If you find persuasive the analogy of the U.S. economy to family finance, then experts say your family, right now, has to cut its bills by 70 percent. Or get a huge pay raise, enough to raise family income by two-thirds. Then, you can survive, for a while, without borrowing.
Of course, our national economy does not operate at all like family finances. Upon that all economists agree. The analogy is purely a political device, typically used for selfaggrandizing political purposes.
The consequences of a default on our nation’s obligations will be catastrophic, according to universal consensus of knowledgeable, responsible and objective observers.
If you are philosophically opposed to tax increases, think about this: a default will, among its many dire consequences, operate to impose upon every citizen a large indirect tax. This will be one ripple effect of the higher interest rates that the government will have to pay to rollover its existing debt. That consequence of default will fall hard upon the middle class, many of whom are extremely vulnerable to interest rate increases.

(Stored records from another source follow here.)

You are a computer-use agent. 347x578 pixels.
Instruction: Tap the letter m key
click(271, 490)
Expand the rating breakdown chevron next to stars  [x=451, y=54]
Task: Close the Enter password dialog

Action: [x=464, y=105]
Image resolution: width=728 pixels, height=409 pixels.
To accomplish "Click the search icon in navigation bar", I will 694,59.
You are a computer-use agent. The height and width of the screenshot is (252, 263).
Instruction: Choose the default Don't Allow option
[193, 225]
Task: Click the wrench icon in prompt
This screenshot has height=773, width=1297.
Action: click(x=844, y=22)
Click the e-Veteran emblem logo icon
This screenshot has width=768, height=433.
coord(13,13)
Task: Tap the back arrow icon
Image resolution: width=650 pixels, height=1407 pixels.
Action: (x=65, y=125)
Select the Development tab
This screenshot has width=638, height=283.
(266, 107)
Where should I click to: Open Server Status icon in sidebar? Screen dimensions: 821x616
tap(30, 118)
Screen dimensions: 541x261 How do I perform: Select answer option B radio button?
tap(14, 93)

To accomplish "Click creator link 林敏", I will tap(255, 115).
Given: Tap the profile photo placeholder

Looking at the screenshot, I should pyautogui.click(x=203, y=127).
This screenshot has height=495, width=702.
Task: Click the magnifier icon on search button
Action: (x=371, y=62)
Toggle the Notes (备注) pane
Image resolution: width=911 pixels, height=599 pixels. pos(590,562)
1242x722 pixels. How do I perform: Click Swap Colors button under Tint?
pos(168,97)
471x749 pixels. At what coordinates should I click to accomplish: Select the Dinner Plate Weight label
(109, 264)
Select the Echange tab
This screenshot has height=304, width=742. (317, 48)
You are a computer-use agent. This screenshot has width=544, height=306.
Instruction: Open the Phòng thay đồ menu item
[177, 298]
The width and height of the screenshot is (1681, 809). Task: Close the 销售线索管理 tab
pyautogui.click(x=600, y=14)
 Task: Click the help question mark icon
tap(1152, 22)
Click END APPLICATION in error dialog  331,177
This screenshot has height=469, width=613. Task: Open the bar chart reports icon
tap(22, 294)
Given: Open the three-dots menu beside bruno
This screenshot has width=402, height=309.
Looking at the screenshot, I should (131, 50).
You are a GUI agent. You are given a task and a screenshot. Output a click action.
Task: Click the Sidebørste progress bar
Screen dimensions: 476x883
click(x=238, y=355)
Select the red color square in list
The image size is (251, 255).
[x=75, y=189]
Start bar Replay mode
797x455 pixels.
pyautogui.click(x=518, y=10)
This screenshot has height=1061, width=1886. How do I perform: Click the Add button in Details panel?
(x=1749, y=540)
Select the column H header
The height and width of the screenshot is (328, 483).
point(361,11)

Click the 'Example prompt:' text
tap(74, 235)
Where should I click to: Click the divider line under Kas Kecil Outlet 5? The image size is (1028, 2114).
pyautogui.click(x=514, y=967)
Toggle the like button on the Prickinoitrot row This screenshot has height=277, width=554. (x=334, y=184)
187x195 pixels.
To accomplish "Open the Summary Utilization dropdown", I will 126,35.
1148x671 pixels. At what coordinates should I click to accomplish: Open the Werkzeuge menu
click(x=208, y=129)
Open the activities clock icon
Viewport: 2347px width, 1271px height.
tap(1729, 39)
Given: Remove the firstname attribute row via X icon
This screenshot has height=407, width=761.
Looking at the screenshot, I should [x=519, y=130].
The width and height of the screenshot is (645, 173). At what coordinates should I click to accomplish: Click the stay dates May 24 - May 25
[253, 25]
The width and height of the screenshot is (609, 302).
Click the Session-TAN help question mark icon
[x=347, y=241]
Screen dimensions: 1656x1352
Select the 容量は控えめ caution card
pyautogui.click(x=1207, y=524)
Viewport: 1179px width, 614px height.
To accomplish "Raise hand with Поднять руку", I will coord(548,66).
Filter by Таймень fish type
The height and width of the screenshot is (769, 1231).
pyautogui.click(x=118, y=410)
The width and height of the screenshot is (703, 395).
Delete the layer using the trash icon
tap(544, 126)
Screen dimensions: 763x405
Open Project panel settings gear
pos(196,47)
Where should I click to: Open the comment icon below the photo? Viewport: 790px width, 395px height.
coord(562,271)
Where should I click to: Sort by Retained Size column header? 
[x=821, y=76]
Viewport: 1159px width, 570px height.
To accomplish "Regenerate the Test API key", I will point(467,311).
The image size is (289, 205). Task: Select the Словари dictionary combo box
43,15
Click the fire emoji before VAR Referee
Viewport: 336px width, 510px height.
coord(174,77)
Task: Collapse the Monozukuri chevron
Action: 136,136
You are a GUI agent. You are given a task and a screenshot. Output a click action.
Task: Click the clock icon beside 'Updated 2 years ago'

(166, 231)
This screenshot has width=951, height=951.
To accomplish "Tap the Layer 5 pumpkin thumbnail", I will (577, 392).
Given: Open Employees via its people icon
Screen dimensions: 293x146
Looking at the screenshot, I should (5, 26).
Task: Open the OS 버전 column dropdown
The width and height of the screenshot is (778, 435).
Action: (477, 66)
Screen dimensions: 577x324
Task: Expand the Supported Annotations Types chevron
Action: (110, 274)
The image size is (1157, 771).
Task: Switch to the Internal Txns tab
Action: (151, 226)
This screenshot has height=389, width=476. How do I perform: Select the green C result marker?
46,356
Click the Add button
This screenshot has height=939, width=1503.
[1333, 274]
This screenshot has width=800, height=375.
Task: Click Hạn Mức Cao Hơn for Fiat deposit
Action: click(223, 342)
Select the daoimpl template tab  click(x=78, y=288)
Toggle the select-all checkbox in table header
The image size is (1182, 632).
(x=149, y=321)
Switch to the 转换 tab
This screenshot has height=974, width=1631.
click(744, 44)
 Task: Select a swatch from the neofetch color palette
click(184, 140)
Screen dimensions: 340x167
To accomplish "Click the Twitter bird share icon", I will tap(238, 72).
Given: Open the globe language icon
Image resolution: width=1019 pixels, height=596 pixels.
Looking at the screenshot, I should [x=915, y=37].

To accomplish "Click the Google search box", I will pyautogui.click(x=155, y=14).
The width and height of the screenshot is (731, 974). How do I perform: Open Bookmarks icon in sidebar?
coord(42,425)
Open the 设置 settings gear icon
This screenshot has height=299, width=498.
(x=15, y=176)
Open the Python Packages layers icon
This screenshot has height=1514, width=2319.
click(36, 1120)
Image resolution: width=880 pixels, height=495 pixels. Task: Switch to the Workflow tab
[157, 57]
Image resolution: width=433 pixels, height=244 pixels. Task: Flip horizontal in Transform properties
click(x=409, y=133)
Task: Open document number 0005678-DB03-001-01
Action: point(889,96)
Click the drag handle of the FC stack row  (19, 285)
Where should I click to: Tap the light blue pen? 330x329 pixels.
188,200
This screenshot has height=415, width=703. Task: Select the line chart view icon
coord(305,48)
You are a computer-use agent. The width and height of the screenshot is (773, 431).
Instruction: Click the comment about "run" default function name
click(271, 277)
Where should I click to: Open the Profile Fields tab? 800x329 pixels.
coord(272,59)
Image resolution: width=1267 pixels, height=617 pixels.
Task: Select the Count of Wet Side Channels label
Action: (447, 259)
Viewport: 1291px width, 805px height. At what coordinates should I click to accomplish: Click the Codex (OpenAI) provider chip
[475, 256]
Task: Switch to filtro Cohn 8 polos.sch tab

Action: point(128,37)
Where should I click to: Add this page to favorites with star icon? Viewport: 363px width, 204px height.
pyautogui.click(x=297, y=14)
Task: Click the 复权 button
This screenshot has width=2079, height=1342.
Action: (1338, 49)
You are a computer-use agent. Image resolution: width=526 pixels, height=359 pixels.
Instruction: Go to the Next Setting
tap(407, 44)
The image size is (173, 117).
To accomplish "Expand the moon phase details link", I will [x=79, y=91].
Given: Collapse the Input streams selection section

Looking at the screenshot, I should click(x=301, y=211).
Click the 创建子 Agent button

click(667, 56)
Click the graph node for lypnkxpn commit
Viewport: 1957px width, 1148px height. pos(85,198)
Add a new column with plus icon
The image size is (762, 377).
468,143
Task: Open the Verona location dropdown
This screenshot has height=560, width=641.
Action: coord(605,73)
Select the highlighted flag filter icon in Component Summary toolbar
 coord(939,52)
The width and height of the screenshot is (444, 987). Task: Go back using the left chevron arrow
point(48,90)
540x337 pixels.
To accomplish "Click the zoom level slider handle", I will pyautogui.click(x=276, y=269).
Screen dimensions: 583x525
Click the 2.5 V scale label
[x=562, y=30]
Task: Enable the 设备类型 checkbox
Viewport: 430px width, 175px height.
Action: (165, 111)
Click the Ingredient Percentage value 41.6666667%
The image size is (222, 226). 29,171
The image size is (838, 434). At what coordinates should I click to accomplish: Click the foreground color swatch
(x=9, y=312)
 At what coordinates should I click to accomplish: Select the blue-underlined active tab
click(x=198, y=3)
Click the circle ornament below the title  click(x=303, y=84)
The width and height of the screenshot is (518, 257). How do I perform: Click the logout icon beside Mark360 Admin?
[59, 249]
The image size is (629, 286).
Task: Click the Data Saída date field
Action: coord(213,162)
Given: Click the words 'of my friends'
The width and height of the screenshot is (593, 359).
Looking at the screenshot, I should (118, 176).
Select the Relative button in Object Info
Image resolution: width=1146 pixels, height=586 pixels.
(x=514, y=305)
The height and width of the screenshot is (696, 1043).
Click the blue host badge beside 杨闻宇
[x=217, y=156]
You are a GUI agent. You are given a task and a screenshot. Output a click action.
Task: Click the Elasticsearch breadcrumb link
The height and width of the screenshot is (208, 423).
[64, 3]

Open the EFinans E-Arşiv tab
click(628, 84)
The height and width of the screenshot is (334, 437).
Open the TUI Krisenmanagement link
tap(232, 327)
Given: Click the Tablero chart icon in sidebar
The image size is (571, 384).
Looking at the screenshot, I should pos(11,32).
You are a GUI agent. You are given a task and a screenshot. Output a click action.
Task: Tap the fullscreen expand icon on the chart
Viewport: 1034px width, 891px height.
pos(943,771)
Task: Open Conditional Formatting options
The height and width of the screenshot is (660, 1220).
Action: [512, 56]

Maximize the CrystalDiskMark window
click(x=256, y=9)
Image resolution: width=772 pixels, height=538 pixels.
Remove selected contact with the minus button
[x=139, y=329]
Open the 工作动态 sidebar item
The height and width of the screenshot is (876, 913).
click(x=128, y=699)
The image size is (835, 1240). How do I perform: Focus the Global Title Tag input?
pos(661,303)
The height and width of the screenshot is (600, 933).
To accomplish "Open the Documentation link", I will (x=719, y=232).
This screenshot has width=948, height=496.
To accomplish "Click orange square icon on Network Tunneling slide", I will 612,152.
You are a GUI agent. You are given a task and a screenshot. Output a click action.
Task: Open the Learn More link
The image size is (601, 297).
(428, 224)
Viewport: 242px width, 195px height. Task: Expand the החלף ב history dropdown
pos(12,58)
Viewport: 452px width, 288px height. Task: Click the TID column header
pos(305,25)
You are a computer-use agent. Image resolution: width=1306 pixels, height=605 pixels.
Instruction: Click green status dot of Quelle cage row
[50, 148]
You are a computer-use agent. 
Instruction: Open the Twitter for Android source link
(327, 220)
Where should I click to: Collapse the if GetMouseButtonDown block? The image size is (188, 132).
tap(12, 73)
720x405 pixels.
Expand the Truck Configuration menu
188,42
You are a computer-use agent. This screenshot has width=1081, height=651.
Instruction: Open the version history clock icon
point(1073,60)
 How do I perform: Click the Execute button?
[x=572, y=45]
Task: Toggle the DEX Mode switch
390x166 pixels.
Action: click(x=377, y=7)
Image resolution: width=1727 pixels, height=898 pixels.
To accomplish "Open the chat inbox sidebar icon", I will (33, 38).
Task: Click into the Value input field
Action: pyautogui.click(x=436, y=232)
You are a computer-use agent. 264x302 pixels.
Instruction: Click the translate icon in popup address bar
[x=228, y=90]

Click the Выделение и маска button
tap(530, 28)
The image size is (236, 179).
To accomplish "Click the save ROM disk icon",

At the same time, the blow dealt to our economy by default will extend the recession, and cause a further decline in the value of principal asset of most American families, their home.
A perfect storm!
Let’s hope that in times to come, we, as a country, don’t have to look back in profound regret that the “grand bargain” [four trillion in cuts] now being proposed was cavalierly rejected for narrow and short-term political purposes.